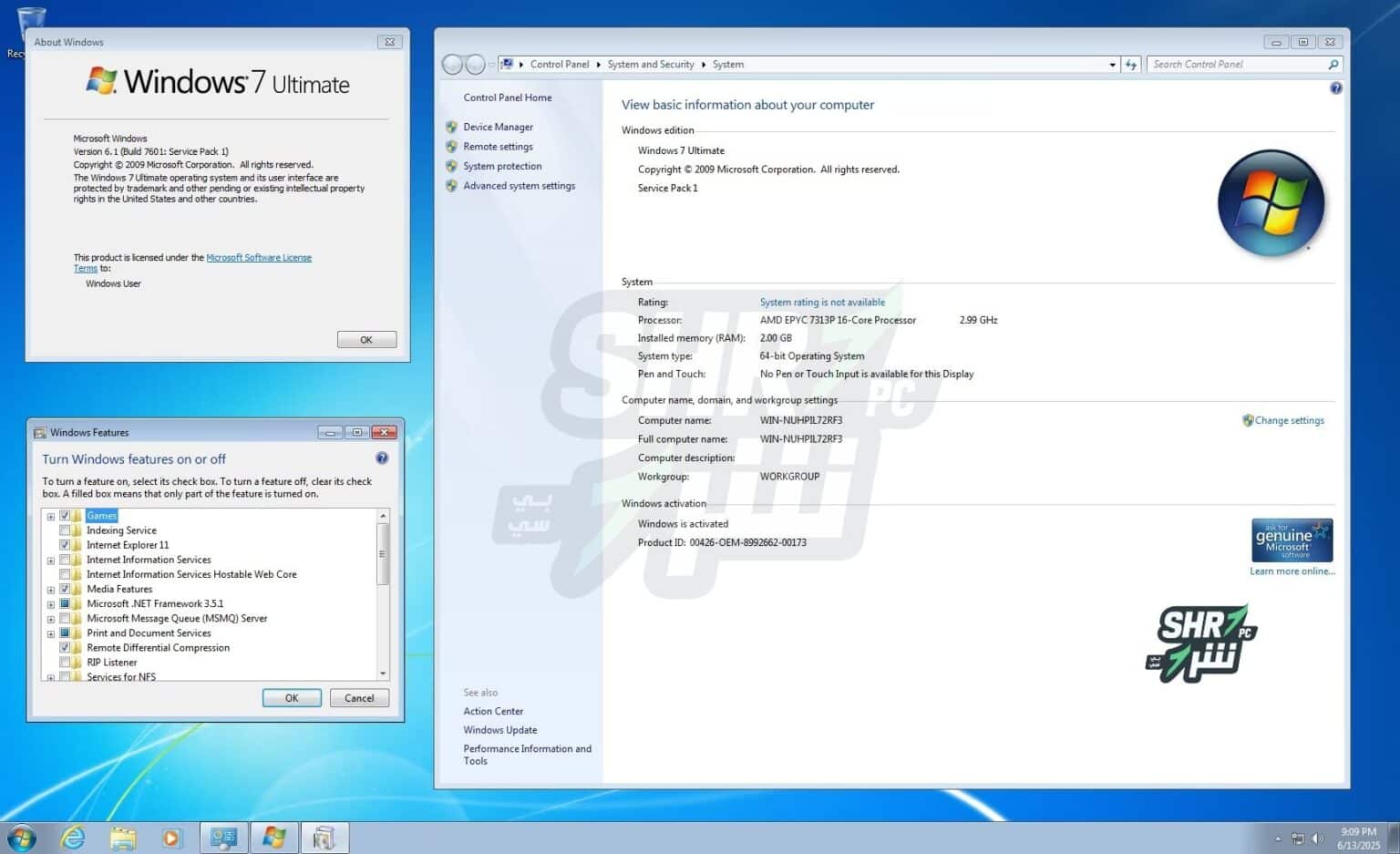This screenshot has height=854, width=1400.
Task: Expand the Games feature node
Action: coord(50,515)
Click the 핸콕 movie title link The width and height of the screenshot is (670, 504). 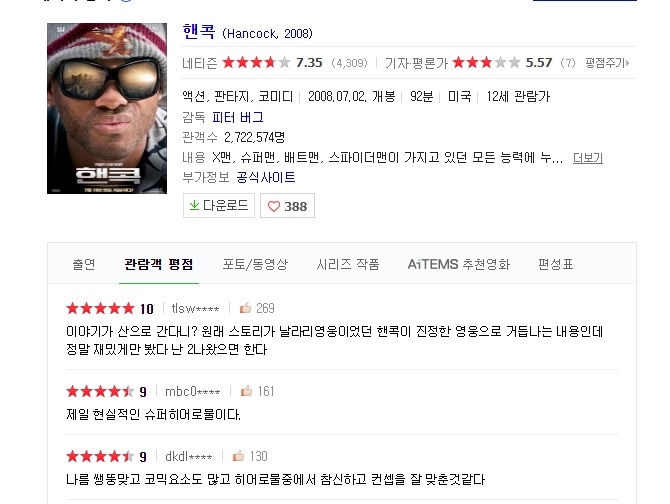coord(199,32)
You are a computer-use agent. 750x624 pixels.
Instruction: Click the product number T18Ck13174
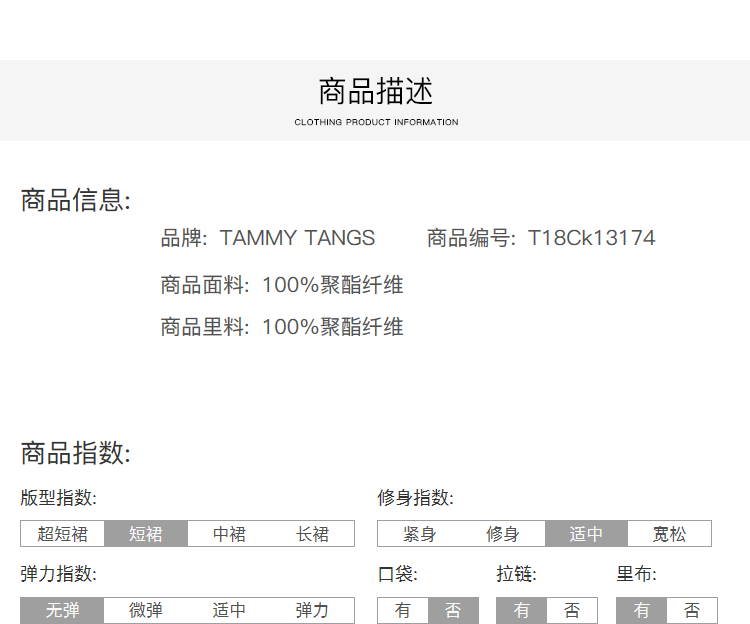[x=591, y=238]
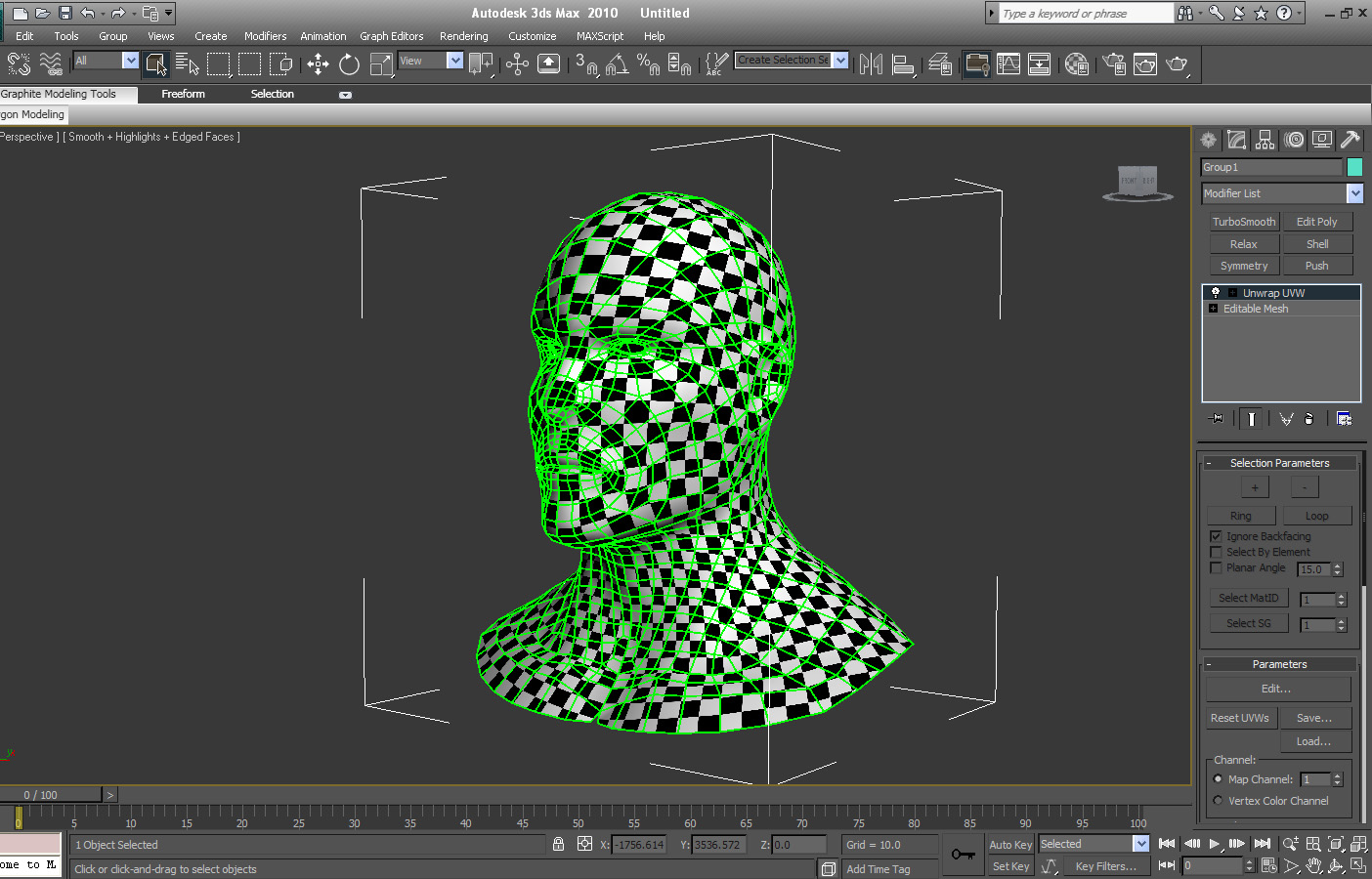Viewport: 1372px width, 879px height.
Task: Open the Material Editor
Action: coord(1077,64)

+ + + + + + +

*TASK ITEM*: Exact text is required for the lines from the one with "You are a computer-use agent. 750x624 pixels." through the last line of the entries, both included. Omit pictures.

*SOLUTION BELOW*:
You are a computer-use agent. 750x624 pixels.
Instruction: Click the product number T18Ck13174
[x=591, y=238]
Viewport: 1372px width, 879px height.
Task: Open the Material Editor
Action: coord(1077,64)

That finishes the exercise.